(Saved entries)

● ● ● ● ● ● ●

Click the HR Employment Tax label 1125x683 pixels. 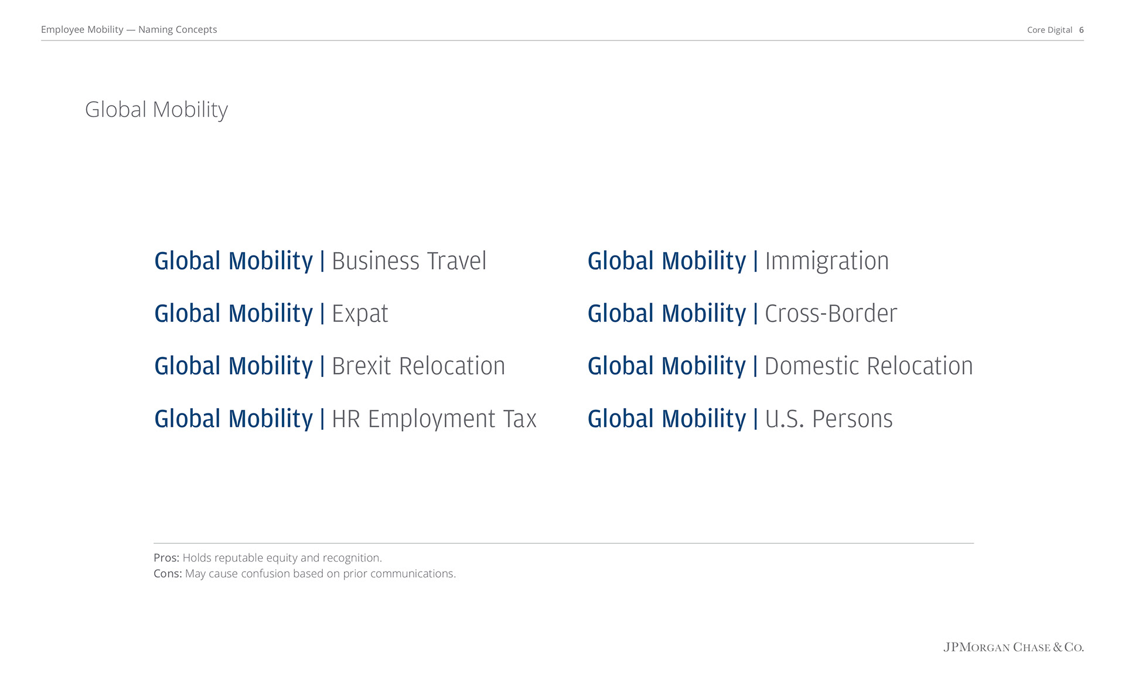click(x=434, y=419)
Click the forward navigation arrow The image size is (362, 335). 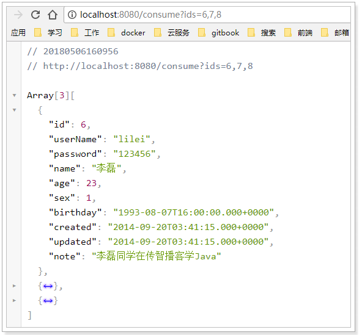coord(18,15)
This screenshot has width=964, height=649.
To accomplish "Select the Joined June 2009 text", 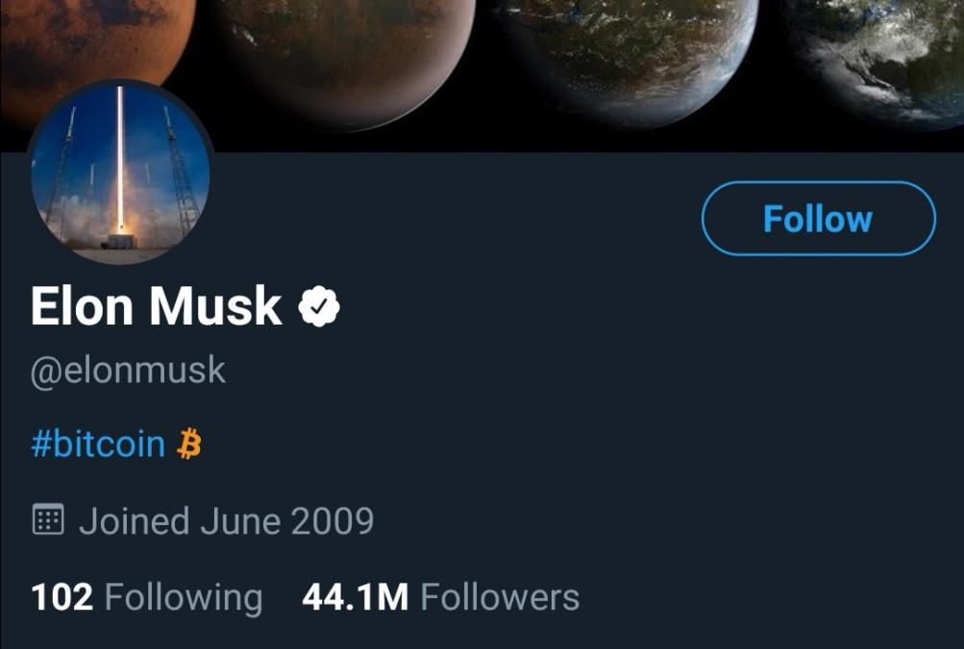I will click(226, 520).
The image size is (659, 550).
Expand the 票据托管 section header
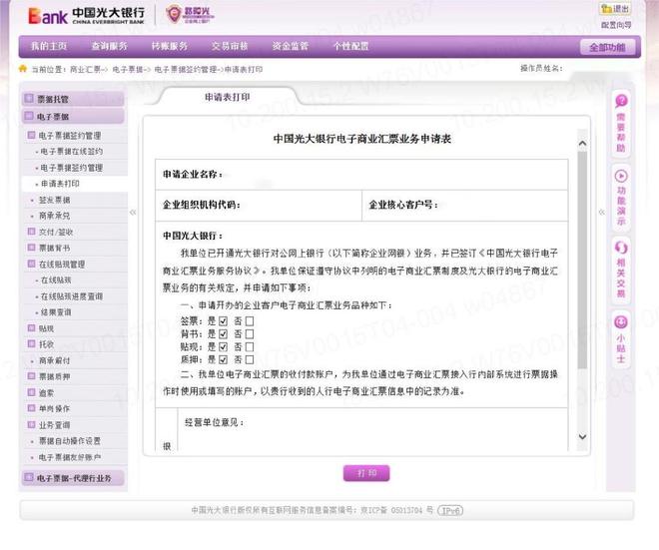click(x=30, y=99)
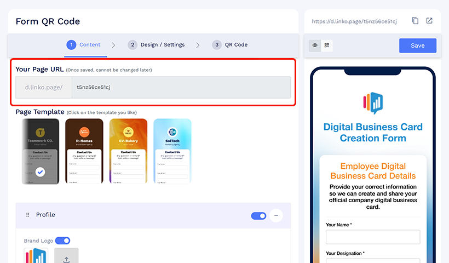Open the Design / Settings step
Image resolution: width=449 pixels, height=263 pixels.
click(x=157, y=45)
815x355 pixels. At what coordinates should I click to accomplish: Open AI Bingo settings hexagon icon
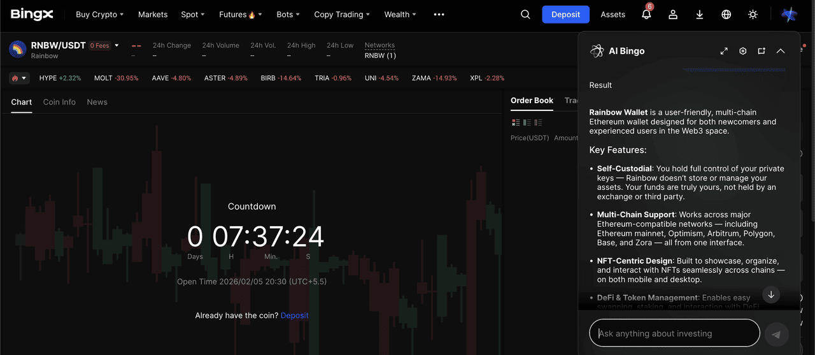click(742, 51)
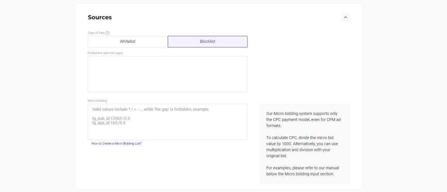Click into the Micro bidding text area
This screenshot has height=192, width=447.
(x=168, y=122)
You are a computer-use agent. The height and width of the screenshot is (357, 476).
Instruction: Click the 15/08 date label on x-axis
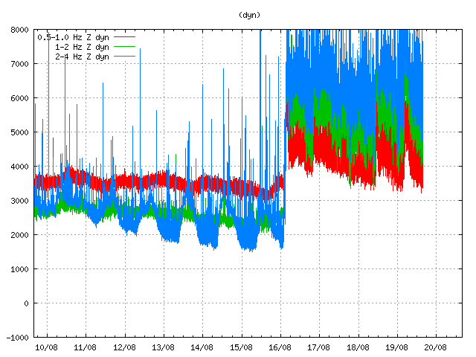pos(241,347)
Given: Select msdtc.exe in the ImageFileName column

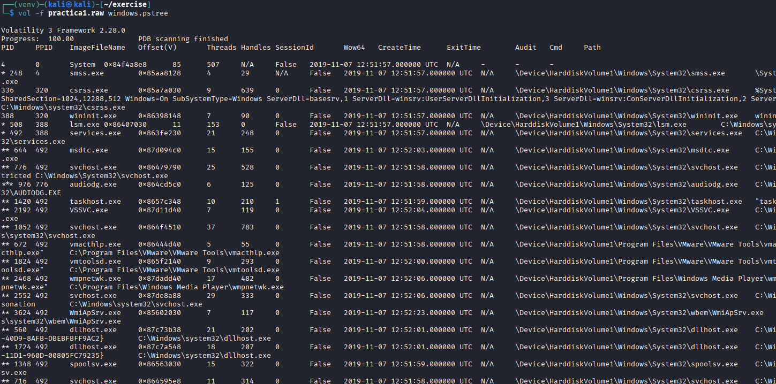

● ● ● ● ● ● ●

**Given request:**
Report each line of the records that contains the word "This", treating uppercase and lowercase letters as different.

**Task answer:**
This screenshot has width=964, height=649.
This screenshot has height=192, width=447.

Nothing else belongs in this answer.